WHAT NEEDS TO BE DONE: Wherever a line holds the word "orange", copy that line from the data.

TASK INPUT:
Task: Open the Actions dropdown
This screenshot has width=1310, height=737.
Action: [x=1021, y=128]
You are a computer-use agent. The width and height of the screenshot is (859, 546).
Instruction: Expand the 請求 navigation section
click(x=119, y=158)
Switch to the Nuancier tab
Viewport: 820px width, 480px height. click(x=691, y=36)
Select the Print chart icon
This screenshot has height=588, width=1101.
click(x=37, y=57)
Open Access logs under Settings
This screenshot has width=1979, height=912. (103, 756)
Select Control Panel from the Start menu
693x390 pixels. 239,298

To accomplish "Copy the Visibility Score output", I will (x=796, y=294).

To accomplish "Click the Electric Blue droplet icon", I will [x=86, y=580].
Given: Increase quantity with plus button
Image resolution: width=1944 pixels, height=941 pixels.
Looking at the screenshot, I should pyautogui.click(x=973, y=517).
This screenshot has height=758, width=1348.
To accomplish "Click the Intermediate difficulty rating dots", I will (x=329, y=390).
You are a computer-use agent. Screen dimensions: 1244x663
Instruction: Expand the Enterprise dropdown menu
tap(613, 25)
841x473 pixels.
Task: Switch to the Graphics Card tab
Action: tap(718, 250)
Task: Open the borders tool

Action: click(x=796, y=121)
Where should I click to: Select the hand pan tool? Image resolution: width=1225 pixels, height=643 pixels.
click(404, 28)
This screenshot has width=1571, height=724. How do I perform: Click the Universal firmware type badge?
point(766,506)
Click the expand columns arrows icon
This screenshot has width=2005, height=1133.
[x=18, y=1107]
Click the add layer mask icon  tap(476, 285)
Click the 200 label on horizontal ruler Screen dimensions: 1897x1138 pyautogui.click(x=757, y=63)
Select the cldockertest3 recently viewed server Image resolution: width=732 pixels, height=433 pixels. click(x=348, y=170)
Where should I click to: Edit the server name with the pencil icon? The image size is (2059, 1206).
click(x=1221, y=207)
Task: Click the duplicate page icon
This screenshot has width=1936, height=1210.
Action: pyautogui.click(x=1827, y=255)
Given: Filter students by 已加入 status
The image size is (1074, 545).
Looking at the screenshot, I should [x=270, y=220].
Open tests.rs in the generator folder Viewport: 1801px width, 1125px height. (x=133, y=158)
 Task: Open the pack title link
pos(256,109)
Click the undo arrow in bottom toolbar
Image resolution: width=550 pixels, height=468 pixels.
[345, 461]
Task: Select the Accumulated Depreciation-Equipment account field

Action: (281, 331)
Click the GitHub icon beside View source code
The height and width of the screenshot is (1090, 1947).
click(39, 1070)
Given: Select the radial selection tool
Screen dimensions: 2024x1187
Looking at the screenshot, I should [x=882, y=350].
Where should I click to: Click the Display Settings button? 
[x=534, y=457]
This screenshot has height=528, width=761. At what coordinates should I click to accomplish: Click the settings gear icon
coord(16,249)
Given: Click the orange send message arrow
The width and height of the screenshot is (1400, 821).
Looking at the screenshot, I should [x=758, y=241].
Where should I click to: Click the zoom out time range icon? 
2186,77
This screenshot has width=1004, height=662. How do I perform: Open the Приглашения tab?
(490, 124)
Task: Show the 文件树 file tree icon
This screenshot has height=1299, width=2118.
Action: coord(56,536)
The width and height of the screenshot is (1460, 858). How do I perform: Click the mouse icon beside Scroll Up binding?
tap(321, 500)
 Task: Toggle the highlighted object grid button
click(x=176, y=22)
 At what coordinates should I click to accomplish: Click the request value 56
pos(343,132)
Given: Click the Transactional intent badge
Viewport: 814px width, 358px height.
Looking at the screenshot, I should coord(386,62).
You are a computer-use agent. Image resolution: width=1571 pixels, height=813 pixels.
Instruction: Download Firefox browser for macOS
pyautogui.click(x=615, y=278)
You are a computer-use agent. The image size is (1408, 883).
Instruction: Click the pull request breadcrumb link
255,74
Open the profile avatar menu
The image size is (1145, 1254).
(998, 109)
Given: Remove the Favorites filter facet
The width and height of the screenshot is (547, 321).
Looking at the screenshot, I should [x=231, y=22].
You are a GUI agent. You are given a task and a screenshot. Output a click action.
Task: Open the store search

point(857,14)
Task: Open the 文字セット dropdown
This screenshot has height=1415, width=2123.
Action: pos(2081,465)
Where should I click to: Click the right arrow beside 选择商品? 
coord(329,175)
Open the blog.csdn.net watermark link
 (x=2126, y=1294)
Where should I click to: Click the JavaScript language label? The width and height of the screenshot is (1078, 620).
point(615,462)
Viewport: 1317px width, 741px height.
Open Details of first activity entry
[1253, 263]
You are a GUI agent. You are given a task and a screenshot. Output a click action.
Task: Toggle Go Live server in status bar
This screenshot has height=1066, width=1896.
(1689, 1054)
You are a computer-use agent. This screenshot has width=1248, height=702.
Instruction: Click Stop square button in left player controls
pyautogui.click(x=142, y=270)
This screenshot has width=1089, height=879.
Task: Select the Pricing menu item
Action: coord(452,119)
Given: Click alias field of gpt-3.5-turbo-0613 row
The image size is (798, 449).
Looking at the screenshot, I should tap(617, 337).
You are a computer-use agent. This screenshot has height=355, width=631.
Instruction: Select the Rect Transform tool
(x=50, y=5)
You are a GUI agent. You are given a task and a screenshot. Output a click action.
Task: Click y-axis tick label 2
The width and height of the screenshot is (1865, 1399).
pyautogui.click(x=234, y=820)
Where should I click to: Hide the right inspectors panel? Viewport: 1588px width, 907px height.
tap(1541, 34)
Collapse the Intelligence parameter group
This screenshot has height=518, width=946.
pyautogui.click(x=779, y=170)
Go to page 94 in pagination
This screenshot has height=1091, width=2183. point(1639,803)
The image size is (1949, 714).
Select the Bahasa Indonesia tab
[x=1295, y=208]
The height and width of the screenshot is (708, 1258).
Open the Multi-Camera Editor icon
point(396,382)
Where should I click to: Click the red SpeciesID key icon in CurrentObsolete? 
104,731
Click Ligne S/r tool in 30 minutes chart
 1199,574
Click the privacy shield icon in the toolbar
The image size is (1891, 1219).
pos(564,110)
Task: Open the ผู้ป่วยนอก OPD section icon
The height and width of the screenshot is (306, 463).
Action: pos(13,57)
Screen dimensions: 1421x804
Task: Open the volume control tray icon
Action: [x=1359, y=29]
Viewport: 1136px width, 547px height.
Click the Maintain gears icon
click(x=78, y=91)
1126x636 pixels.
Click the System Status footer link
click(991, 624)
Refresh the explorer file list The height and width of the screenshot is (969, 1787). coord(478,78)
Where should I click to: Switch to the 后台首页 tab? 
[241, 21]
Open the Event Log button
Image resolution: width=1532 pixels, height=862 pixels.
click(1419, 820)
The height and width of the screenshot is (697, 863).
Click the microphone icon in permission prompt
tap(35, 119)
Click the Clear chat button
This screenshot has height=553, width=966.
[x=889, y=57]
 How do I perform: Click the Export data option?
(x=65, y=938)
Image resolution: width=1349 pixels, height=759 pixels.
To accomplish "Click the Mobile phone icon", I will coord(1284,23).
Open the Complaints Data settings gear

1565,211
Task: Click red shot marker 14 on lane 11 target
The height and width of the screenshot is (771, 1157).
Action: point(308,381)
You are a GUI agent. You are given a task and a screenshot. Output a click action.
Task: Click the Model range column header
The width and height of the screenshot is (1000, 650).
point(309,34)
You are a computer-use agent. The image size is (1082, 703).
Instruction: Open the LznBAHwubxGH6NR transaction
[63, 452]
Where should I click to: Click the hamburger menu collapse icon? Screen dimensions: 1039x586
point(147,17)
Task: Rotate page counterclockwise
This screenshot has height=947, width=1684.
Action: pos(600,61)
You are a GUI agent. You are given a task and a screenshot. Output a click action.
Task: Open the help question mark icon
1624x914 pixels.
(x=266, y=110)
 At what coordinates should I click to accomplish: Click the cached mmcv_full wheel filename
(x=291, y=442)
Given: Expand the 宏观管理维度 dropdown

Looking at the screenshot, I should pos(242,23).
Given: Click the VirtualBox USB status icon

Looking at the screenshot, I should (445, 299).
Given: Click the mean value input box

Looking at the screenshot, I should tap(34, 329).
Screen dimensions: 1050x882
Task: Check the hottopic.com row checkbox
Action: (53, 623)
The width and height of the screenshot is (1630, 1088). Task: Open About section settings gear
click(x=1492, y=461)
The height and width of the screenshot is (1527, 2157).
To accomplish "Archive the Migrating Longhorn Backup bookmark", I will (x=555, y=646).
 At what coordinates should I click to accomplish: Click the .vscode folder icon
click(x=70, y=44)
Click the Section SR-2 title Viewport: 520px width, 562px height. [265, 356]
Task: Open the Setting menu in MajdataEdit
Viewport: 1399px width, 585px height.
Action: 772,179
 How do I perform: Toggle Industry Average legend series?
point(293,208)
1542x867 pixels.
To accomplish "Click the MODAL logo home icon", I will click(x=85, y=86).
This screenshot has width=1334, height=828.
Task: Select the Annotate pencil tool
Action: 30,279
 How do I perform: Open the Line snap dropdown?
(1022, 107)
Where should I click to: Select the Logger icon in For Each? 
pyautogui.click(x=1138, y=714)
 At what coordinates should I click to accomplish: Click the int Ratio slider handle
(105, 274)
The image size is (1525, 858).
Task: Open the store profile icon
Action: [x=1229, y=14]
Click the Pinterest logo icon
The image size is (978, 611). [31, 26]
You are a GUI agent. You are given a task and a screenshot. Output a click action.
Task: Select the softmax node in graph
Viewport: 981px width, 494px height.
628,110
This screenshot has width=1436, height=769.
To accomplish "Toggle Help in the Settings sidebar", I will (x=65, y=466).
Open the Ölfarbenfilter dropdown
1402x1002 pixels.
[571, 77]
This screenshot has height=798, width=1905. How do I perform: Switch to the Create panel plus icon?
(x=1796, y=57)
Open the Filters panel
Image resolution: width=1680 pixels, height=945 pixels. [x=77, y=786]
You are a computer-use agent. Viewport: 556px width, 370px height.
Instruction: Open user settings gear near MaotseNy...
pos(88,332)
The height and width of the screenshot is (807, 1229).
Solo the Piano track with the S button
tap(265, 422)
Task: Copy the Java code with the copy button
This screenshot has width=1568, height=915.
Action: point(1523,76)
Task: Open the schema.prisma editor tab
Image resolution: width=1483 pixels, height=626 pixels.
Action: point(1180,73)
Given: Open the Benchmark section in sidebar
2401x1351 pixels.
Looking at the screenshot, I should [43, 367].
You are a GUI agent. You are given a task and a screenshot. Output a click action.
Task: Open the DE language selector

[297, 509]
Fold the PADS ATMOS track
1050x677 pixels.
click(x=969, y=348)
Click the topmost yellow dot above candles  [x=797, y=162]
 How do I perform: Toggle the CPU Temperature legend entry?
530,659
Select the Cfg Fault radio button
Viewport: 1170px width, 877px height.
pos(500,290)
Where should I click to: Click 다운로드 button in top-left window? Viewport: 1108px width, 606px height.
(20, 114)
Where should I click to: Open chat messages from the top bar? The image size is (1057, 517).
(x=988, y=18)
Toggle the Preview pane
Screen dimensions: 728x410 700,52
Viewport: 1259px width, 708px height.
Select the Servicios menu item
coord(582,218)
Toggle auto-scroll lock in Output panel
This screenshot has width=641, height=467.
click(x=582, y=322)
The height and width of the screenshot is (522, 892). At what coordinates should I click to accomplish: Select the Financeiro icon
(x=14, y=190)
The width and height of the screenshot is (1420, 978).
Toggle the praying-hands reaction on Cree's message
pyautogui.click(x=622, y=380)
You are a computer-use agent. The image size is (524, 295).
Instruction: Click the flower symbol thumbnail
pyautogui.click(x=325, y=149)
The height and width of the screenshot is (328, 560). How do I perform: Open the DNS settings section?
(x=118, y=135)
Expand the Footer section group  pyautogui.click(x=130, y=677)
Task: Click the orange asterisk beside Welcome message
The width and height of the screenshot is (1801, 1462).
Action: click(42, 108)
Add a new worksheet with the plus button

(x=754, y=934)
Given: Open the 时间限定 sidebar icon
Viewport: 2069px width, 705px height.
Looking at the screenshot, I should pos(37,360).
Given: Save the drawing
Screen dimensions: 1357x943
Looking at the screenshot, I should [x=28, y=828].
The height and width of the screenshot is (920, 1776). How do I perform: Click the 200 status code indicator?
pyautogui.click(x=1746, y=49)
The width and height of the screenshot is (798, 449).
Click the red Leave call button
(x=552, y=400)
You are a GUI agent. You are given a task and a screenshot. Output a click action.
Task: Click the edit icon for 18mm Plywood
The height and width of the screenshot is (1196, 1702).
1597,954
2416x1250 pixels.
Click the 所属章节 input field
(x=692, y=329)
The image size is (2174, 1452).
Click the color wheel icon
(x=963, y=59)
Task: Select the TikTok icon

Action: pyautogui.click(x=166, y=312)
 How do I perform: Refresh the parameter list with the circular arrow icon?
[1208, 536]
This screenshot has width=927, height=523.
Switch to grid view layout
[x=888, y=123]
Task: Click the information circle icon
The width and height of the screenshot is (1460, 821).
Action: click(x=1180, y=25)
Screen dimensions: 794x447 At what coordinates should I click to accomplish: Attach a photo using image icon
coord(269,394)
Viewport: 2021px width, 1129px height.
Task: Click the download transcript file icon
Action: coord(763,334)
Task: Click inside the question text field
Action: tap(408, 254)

TASK ANSWER:
Given: Click the orange send message arrow
Task: Click the orange asterisk beside Welcome message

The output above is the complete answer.